§ WORK INSTRUCTION
State the number of lines below in which the word "miljoeportal" appears. Nothing else belongs in the answer.

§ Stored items
[Start of Attachment]

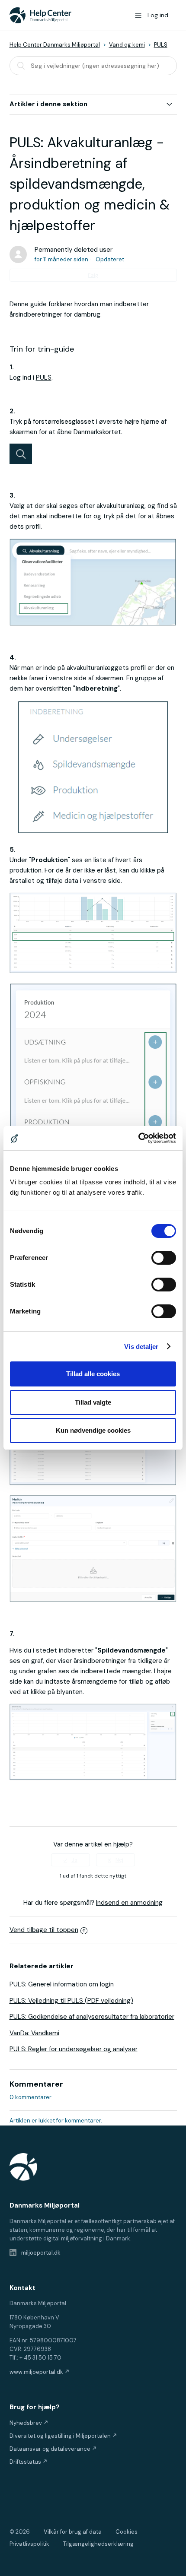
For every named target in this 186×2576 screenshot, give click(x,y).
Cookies (126, 2531)
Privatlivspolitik (29, 2543)
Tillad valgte (93, 1402)
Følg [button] (93, 275)
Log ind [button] (158, 15)
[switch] (163, 1258)
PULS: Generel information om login (62, 1984)
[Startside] (41, 15)
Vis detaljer (141, 1346)
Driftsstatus (26, 2461)
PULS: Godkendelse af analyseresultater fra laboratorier (92, 2016)
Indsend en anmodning (129, 1902)
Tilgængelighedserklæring (98, 2543)
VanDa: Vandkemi (34, 2033)
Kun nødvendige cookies (93, 1430)
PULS (160, 44)
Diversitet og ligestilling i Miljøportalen (61, 2436)
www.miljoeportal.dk (37, 2372)
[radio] (70, 1859)
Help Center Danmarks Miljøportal (55, 44)
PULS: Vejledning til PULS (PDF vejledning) (71, 2000)
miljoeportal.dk (40, 2252)
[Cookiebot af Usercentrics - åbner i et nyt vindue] (138, 1138)
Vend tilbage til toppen (44, 1930)
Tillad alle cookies (93, 1373)
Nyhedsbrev (26, 2423)
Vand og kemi (127, 44)
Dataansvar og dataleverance (51, 2448)
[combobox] (93, 65)
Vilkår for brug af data (73, 2531)
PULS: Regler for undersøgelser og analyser (74, 2049)
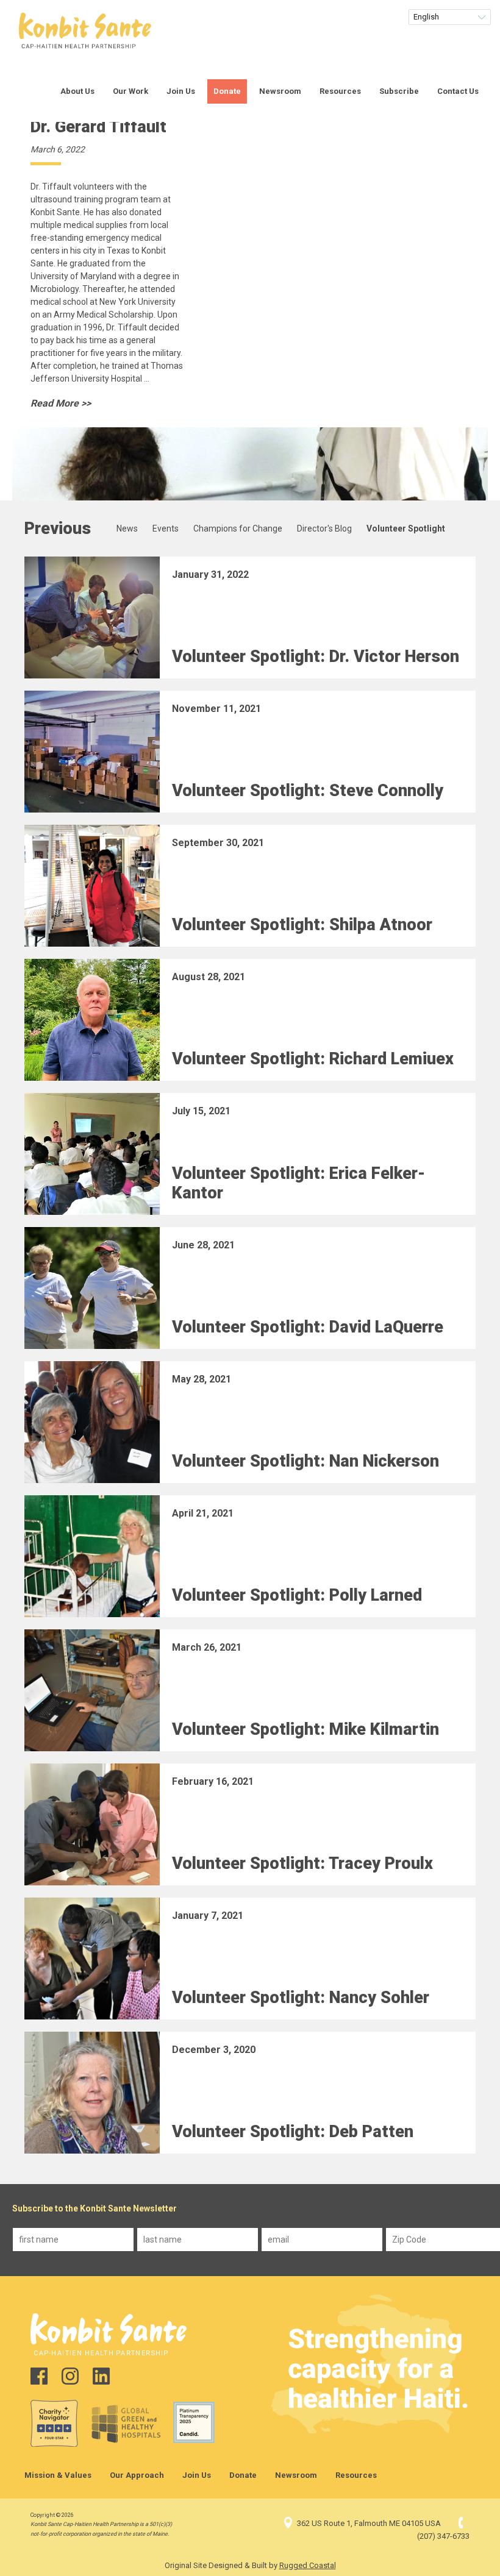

[End of Attachment]

§ RESPONSE TO THE TASK
2